Data to examine
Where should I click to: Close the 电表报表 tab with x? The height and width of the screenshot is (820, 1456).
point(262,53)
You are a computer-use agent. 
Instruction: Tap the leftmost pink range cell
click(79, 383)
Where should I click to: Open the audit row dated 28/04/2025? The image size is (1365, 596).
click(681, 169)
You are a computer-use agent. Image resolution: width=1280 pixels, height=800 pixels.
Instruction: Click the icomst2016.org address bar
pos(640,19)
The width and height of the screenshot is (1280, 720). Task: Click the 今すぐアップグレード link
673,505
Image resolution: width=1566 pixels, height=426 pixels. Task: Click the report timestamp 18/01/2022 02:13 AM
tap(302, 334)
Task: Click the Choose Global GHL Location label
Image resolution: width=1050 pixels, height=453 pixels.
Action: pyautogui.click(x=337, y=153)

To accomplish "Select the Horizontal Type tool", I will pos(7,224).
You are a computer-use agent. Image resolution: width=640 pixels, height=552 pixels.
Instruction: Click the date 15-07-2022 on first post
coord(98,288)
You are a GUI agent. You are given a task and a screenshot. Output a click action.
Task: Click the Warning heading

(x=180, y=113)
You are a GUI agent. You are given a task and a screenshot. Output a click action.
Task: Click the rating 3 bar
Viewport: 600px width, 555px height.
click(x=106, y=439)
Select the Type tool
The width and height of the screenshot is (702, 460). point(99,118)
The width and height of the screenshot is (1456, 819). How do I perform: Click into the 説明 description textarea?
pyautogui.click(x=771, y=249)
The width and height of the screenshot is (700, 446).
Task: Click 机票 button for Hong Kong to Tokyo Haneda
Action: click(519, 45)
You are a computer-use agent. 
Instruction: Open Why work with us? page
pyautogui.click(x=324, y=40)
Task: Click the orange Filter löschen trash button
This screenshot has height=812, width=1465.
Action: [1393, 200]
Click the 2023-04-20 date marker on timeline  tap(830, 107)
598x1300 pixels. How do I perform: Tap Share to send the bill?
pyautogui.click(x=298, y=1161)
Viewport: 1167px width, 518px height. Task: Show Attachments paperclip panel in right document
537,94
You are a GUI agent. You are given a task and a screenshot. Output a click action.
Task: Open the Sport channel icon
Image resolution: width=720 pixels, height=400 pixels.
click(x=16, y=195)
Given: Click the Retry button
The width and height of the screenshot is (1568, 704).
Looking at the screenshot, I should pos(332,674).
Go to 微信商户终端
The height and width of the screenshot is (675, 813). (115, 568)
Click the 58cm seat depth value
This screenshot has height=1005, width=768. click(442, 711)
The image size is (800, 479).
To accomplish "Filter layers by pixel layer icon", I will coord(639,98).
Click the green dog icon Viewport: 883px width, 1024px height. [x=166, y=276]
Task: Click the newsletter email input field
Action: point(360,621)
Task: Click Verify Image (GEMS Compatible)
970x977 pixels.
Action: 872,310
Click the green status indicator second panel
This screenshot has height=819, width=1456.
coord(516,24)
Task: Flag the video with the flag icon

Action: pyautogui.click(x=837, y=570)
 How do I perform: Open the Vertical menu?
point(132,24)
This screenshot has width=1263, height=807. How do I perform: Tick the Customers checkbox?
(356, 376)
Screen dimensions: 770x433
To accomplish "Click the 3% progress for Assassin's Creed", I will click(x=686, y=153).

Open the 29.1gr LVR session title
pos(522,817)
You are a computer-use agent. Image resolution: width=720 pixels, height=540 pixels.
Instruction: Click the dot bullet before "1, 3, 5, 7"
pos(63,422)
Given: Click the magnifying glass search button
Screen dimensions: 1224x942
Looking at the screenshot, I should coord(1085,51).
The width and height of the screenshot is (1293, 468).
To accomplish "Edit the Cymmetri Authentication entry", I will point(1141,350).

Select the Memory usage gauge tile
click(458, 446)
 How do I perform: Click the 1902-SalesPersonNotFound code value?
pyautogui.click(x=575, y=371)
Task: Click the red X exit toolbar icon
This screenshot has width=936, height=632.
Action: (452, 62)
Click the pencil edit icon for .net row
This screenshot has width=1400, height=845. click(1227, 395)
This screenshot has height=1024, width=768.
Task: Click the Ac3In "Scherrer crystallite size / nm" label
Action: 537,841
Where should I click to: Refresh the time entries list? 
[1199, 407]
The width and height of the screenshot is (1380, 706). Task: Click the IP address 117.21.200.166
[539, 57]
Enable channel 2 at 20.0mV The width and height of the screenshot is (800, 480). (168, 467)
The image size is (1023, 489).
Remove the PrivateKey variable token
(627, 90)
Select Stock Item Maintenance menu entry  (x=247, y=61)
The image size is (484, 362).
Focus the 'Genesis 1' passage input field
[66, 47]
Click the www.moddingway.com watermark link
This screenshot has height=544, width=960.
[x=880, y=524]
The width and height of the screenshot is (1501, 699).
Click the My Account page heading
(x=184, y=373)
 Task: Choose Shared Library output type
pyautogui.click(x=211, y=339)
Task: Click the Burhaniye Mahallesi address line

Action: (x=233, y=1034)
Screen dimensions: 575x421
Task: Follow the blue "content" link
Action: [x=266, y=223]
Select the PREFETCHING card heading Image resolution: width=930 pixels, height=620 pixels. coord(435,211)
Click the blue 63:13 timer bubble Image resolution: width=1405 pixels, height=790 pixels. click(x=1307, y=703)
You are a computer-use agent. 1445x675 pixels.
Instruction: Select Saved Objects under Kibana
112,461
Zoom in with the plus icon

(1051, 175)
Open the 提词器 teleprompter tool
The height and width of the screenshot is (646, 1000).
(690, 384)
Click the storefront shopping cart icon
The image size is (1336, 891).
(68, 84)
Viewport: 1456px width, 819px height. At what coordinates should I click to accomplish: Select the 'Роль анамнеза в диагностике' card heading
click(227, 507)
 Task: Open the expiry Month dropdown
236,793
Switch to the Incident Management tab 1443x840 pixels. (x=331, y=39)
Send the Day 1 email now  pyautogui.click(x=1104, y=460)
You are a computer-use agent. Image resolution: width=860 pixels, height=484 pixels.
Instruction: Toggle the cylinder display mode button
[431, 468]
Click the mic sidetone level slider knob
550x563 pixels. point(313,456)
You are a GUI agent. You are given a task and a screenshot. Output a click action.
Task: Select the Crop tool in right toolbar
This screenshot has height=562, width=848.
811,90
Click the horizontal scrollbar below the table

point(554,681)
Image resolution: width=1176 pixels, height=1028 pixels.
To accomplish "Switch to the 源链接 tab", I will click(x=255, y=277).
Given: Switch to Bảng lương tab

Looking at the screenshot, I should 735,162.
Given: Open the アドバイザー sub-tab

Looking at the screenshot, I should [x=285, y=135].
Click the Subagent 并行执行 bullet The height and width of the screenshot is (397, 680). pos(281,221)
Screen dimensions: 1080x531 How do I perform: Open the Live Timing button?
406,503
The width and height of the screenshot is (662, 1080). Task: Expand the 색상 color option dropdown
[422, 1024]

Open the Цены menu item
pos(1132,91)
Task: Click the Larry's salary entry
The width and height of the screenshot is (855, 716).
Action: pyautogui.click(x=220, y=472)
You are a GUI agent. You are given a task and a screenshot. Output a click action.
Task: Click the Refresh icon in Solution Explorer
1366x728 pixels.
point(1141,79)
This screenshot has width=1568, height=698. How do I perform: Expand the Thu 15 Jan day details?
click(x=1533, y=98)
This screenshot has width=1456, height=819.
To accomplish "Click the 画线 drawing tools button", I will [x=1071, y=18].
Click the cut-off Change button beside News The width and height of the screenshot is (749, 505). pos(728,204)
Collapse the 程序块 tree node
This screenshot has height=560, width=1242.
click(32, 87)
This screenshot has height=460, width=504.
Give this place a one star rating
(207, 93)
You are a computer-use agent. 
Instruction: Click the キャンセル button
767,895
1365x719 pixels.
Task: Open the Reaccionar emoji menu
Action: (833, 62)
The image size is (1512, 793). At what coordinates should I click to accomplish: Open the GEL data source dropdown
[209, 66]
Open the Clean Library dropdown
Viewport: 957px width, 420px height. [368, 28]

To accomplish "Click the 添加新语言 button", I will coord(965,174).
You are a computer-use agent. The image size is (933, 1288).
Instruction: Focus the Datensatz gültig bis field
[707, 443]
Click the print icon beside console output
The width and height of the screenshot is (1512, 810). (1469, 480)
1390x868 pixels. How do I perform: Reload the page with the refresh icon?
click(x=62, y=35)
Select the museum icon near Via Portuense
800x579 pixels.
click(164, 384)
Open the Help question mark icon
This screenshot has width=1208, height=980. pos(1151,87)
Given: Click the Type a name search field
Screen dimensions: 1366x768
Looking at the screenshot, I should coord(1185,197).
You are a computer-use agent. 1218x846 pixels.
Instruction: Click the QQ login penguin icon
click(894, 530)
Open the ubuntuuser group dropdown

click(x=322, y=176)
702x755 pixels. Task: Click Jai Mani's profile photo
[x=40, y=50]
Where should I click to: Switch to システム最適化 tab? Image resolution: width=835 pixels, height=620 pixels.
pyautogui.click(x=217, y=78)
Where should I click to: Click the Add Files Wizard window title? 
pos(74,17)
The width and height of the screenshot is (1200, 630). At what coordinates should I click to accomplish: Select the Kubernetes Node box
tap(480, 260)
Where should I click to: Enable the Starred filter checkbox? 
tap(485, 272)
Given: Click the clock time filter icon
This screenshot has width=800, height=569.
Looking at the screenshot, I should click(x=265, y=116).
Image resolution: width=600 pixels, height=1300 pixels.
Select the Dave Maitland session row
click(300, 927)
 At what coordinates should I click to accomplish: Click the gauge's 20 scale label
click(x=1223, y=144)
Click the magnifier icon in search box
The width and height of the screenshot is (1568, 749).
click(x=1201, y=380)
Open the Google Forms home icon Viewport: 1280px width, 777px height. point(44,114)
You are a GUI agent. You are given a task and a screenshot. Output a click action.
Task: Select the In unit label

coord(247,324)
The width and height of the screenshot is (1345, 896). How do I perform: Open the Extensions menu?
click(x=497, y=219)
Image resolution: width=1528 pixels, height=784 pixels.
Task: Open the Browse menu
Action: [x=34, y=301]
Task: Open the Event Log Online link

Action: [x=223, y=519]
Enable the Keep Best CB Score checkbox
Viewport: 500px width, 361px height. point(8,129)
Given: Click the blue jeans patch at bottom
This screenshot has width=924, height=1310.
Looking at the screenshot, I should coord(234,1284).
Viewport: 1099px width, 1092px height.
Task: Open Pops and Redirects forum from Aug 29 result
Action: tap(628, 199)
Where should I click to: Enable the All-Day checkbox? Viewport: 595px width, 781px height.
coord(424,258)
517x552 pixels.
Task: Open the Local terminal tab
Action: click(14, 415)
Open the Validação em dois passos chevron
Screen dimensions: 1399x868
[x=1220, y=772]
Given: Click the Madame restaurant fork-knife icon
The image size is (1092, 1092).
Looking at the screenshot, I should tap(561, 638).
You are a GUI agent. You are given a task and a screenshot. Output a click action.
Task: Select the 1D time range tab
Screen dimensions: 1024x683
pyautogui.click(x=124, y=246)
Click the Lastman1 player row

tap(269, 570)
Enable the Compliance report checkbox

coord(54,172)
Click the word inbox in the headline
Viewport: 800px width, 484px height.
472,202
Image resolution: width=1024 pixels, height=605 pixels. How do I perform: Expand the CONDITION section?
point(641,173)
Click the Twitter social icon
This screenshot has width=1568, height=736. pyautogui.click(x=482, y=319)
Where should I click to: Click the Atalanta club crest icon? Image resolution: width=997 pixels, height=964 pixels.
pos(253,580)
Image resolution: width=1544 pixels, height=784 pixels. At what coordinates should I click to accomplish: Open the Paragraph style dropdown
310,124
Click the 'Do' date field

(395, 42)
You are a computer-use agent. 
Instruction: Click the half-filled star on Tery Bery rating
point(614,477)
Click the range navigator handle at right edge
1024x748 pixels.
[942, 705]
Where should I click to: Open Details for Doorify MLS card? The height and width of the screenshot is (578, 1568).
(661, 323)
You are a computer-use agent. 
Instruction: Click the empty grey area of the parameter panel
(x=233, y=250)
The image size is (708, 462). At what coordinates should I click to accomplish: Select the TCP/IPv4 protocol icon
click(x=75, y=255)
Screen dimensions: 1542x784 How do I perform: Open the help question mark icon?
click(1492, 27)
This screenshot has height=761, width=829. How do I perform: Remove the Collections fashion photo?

Your objective
Taking the listing above as the source, transcribe only the lines starting at the line with "Click the My Account page heading" and going through the line with "Select the PREFETCHING", unaltered and with both ends included.

Completed task
Click the My Account page heading
(x=184, y=373)
 Task: Choose Shared Library output type
pyautogui.click(x=211, y=339)
Task: Click the Burhaniye Mahallesi address line

Action: (x=233, y=1034)
Screen dimensions: 575x421
Task: Follow the blue "content" link
Action: [x=266, y=223]
Select the PREFETCHING card heading Image resolution: width=930 pixels, height=620 pixels. coord(435,211)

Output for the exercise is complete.